9.0 KiB
REVIEW-dstamp.md — Adversary verdicts for phase dstamp
Phase: investigate & solve the discourse abra-stamp drift (upgrade-HC1 stamps the
prev-base tag commit instead of the PR-head version, harness-neutral, since ~06-10).
SSOT: /srv/cc-ci/cc-ci-plan/plan-phase-dstamp-discourse-drift.md. Gates M1, M2.
Verdict log is append-only. review(...)-prefixed commits carry verdicts (load-bearing
watchdog signal). Findings filed under ## Adversary findings in BACKLOG-dstamp.md.

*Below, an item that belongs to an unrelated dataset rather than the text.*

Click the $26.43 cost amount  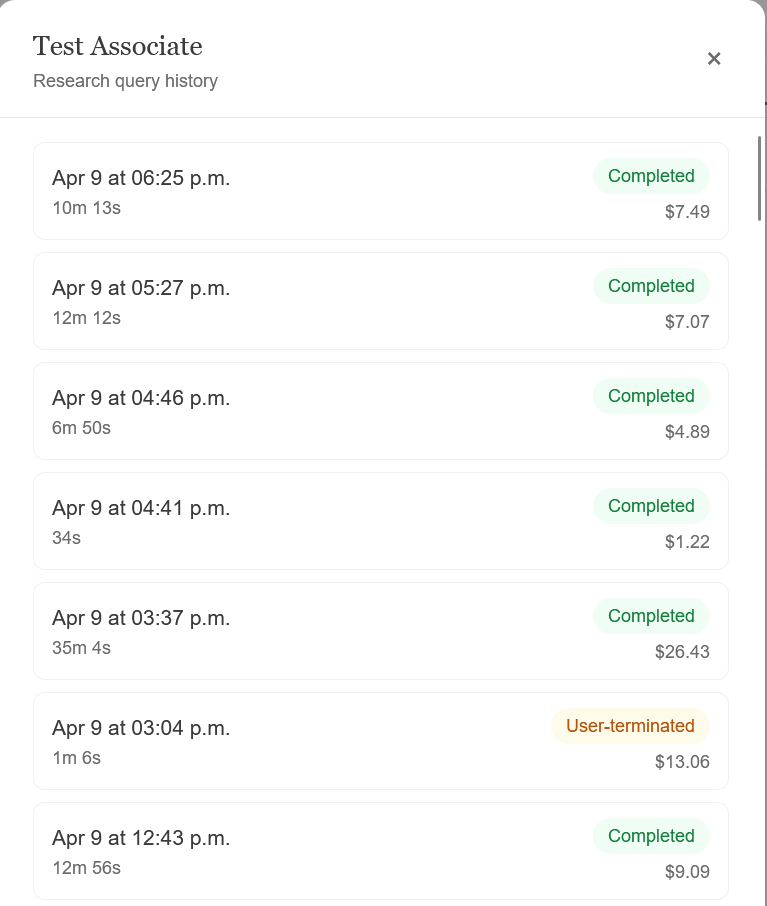[x=682, y=652]
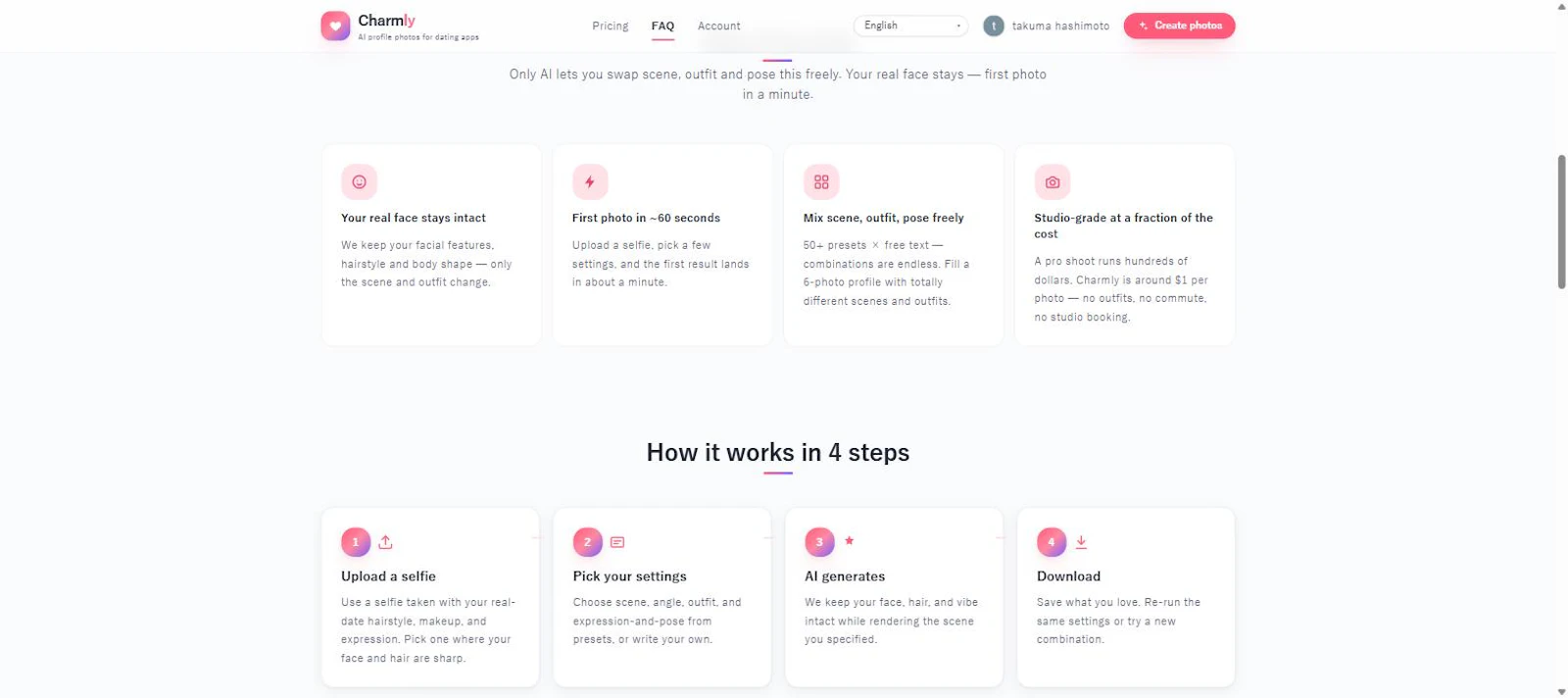
Task: Click the download icon beside step 4
Action: [1081, 542]
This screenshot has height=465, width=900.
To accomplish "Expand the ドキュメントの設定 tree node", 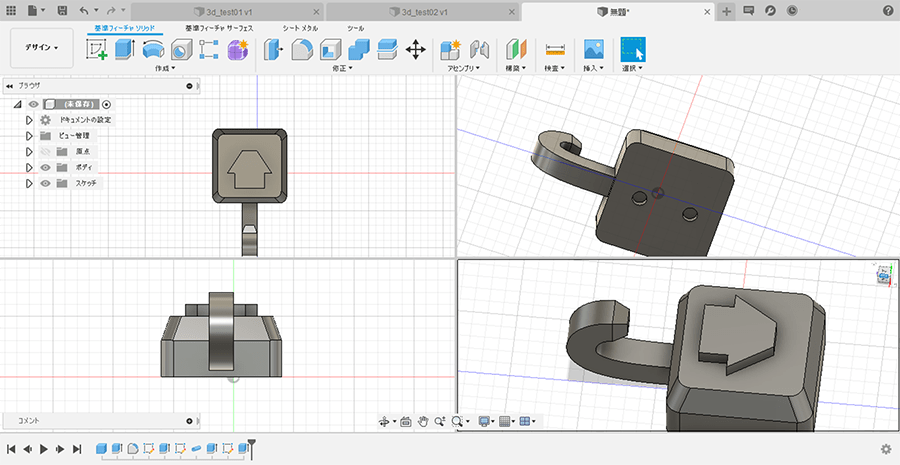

Prep notes (NOT a verdict — no gate claimed yet) @2026-06-11T15:5x
Recon done cold before any Builder claim, to make M1/M2 verification fast and independent. Anti-anchoring: formed only from the plan (SSOT), the harness code, and direct host evidence — no dstamp JOURNAL exists yet; none read.
Stamp mechanism (from code): HC1's "stamp" = the coop-cloud.<stack>.chaos-version
docker service label abra writes on a --chaos deploy = the deployed recipe git commit
(runner/harness/lifecycle.py:468 deployed_identity, runner/harness/generic.py:146 assert_upgraded). Upgrade flow (generic.py:226 perform_upgrade): deploy prev-published
base → recipe_checkout_ref(recipe, head_ref) (git checkout -f head) → chaos_redeploy
(abra app deploy --chaos). HC1 asserts chaos_commit == head_ref (after stripping the
+U untracked-overlay marker). PASS requires the chaos-version to equal the PR head.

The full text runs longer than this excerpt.